The history of the Hindu concept of God is a panoramic view of conflicting ideologies. On the one hand there is the philosophy of the unity of God, and on the other there is the religion as it is practiced [today].
After all, some aspects of Hindu theology, particularly those which stress thetrimurti (Hindu trinity) are monotheistic in their basic composition. Followers of the trimurti itself subscribe to a central belief about the unity of God represented through three of his attributes – Brahma, the creator; Vishnu, the sustainer; and Shiva, the destroyer. While these deities are often represented independently through artistic depiction, examining the theoretical basis of trimurti reveals that it is not dissimilar to the Christian concept of the trinity, particularly Sabellianism, which maintains the belief that the three agents of the trinity represent different modes of the same person, rather than three wholly different people.
The idea of conceiving God through his attributes is not an alien concept within Islam either. The name ‘Allah’ represents a composite mix of his ninety-nine attributes by which he can also be known. Therefore, just as Smartha Hindus believe God to embody the attributes of creation, sustenance and destruction, these are characteristics similarly attributed to Allah, by which he can also be invoked rather than using the central name: Allah.
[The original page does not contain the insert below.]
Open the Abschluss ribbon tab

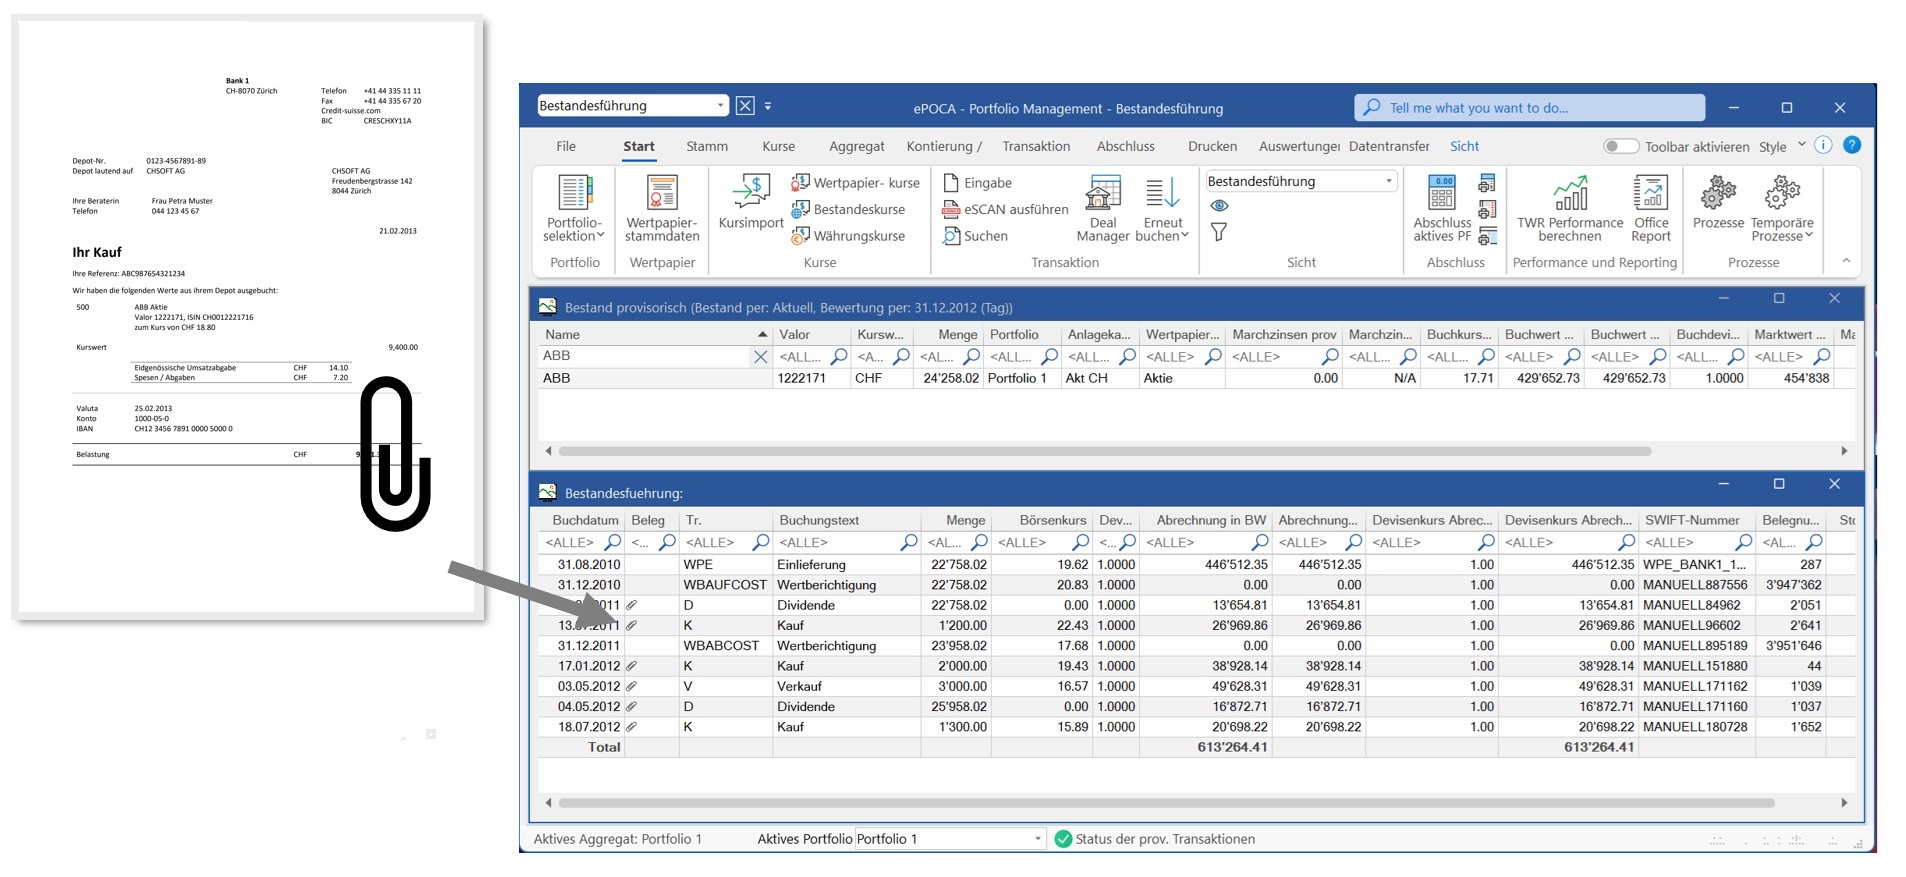1125,146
Muslims therefore also regard Allah as the creator, Al-Khaliq; the sustainer, Al-Qayyum; and the one who takes life (i.e. the soul), Al-Mumit.
The Qu’ran also makes it clear that Muslims can invoke God by calling on those attributes, telling its readers,
Call upon Allah, or call upon ar-Rahman: by whatever name you call upon Him, (it is well): for to Him belong the Most Beautiful Names.
By reassessing the theological relationship between Hinduism and Islam in this way Azad hoped to deconstruct the tensions which kept Hindus and Muslims apart. From establishing this principle it followed that all religions can be the same in spirit because the religion of God is one, if religiosity is defined as devotion to God, however conceived. This also circumvents questions about the validity of differing religious codes by suggesting their differences reflect the diversity of human civilisation, but that their essential spirit remains the same and universal.
Azad’s acceptance of multiple paths to God makes it entirely unholy to forge division based on religion alone. Religion, viewed this way, is a constructive social element which can be used to transcended racial and communal difference by employing universal values. Azad told his readers:
If an idolater honours and worships God in his own way, he should not be shown any disrespect, because the honour and worship of God is, in any event, still the honour and worship of God.
Indian Muslims were therefore urged to see themselves as part of a wider, indivisible Indian society and not distinguish themselves by virtue of religion alone. For these reasons, Azad bitterly opposed the division of India and the creation of Pakistan.
This is where Standing gets it so wrong. Simply telling Muslims their religion is rubbish at every opportunity will get you nowhere. What Azad’s scholarship offers is the most compelling case for a progressive, liberal, and secular Islam at peace with itself and the wider world. Popularising those beliefs from within – and with reliance on – an Islamic tradition gives ordinary Muslims the best chance to decisively and fatally undermine the millenarian mania of their co-religionists.
How could any sincere and thoughtful contributor to this debate want anything else?
Postscript: I should add that the ideas discussed here are much more meaty and substantive than what I have offered up. Friends who are more qualified and understanding than myself will expand on these concepts and ideas for those that want to pursue the debate in all its theological nuance. As I’ve said before, theology really is not my game.